I could see the vague outline of the castle’s ramparts as I made my way along the Ridgeway, but it was still some way away. Eventually I reached the permissive footpath that splits from the Ridgeway and leads to the castle. I followed the path along the edge of the field in near pitch black darkness, when all of a sudden I reached a vantage point overlooking the twinkling lights of Swindon. The view from here was spectacular, you get a great view that starts with fields before turning into the city. Various roads, including the M4, are also clearly visible snaking and shimmering their way across the landscape.
At the castle itself the wind was blowing at gale force and the rain was horizontal, I found myself having to lean into the wind at an incredible angle just to keep myself from being blown over. I twisted my ankles repeatedly stumbling my way around the ramparts. I took a quick look at the trig point and then followed the outline of the fort to try and find somewhere flat and reasonably sheltered to sleep.
Finding somewhere flat was easy enough. Finding somewhere sheltered proved a little more tricky. Eventually I settled on a spot that was protected slightly by the lip of the rampart. I set up camp and then headed back to the trig point with my camera to get the obligatory photo of myself looking out over the lights of the city. The camera managed about 6 photos before the battery gave out – I guess it didn’t like the cold either. Or maybe I’d accidentally packed a duff battery.
At this point there wasn’t much else to do other than bed down and try to get some sleep… The wind and the rain were sapping all the heat from me and I was starting to worry I’d end up hypothermic if I didn’t get in the sleeping bag. It wasn’t until I got into the sleeping bag that I realised why I was so cold. My khakis had got soaked by the rain on the walk to the castle and with the gale force wind they were literally sucking heat from me.
I settled into my bag and tried to sleep as the wind shook me violently. I’d say I managed about a total of an hour of sleep at best that night, the rest of the time was spent being buffeted by the weather. At around 7am I decided I’d had enough of not sleeping so I got up and started packing my kit.

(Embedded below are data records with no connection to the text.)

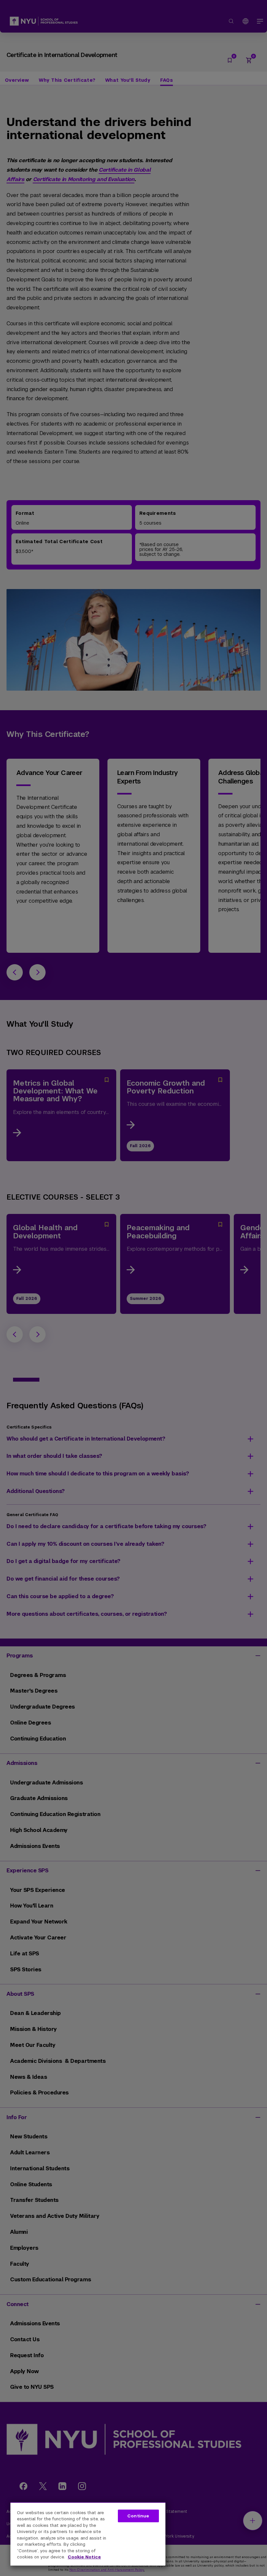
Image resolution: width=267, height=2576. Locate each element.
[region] (87, 2534)
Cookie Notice (84, 2557)
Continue (138, 2516)
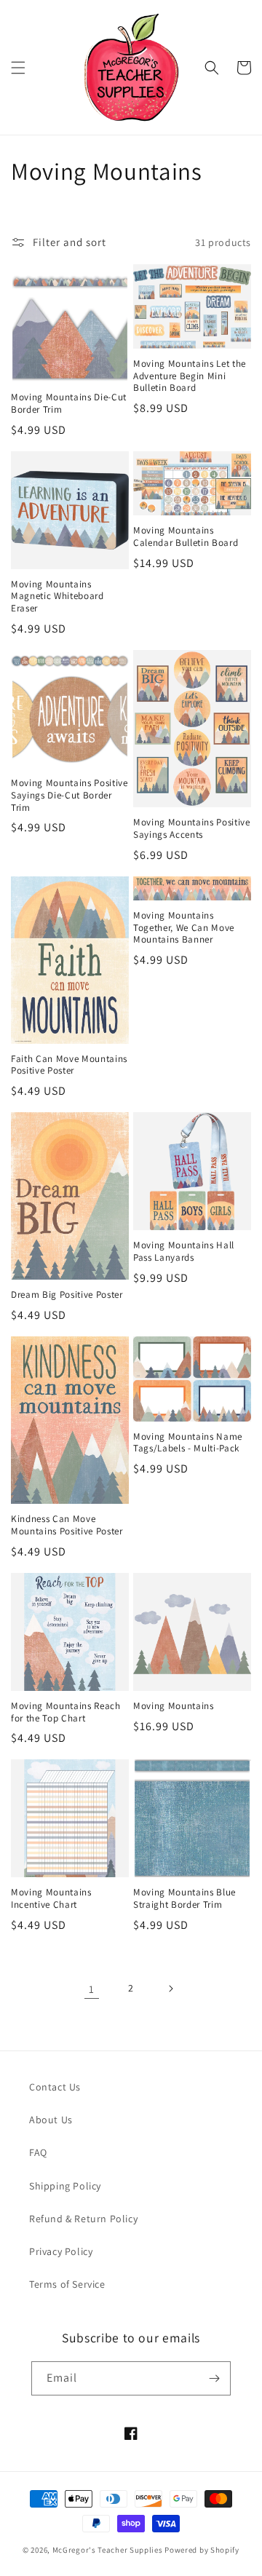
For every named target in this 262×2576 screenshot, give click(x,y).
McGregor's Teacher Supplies (107, 2550)
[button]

Before leaving I wanted to take one last look from the trig point so I stumbled my way around the ramparts once again. I took one last look and then started to make my way towards the path back to the Ridgeway. 5 steps later I twisted my right ankle badly, then slipped with my other foot, lost my balance completely and ended up falling face-first into a dip in the ramparts. The full weight of my pack made sure I followed the correct face-plant procedure, and my glasses case – which was in my coat’s inside pocket – was rammed directly into my rib cage.
After a moment I picked myself up to carry on. My ankle seemed fine but my rib was sore and my pride was shot to ribbons. I headed off the castle, even more carefully than before, and back down the Ridgeway. It wasn’t until the next day that I realised I’d broken my rib in the fall.